Americans for the Arts is partnering on a new international study to measure the mental health impact of COVID-19 and social distancing on the American public and is seeking volunteers to participate via online surveys.
Due to COVID-19, millions of Americans are isolated in their homes, and will remain so for a significant period. “COVID-19 and Social Distancing Study: Exploring the Impacts of Arts and Other Activities on Mental Health” is a new study designed to strengthen our understanding of the mental health impacts of sheltering in place, social distancing, and isolation—and to determine if there are activities that buffer against those ill effects (such as the arts). The study is a partnership between University College London, University of Florida, and Americans for the Arts.
It is already known that certain activities are good for mental health and combat the effects of isolation—such as practicing music and art, or volunteering in the community. This study is designed to track large numbers of participants to learn how those activities impact an individual’s mental health while social distancing and sheltering at home. The study began several weeks ago in the United Kingdom by noted social epidemiologist Dr. Daisy Fancourt and is now expanding to the United States. In the U.K., more than 70,000 participants have signed up for the survey to date. Researchers hope to reach similar levels of participation in the U.S.

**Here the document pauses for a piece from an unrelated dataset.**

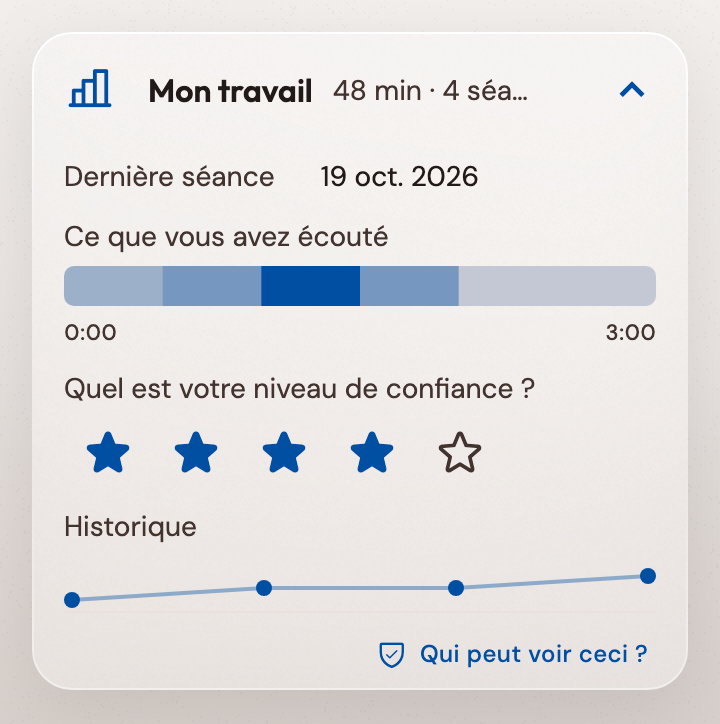
Task: Open the Qui peut voir ceci ? link
Action: (534, 654)
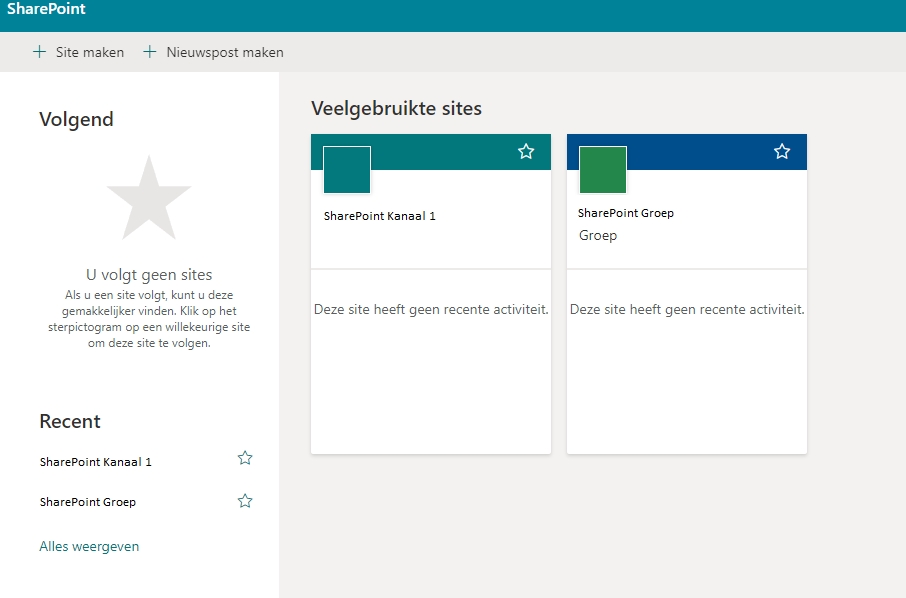Click the Groep label under SharePoint Groep title
Image resolution: width=906 pixels, height=598 pixels.
[x=598, y=236]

In addition to advancing knowledge and treatment for mental health, the findings will inform policies and practice about the role of the arts in promoting mental health and addressing issues of loneliness and isolation.
Everyone age 18 and older is welcome to be part of the study. Participation is fast and simple:
- Sign up online.
- Complete an initial 10-minute survey (responses are anonymous).
- You will then receive a short weekly questionnaire asking about your COVID-19 experiences, health, and time spent on a range of activities (including the arts).
- The study is expected to continue through duration of the COVID-19 crisis.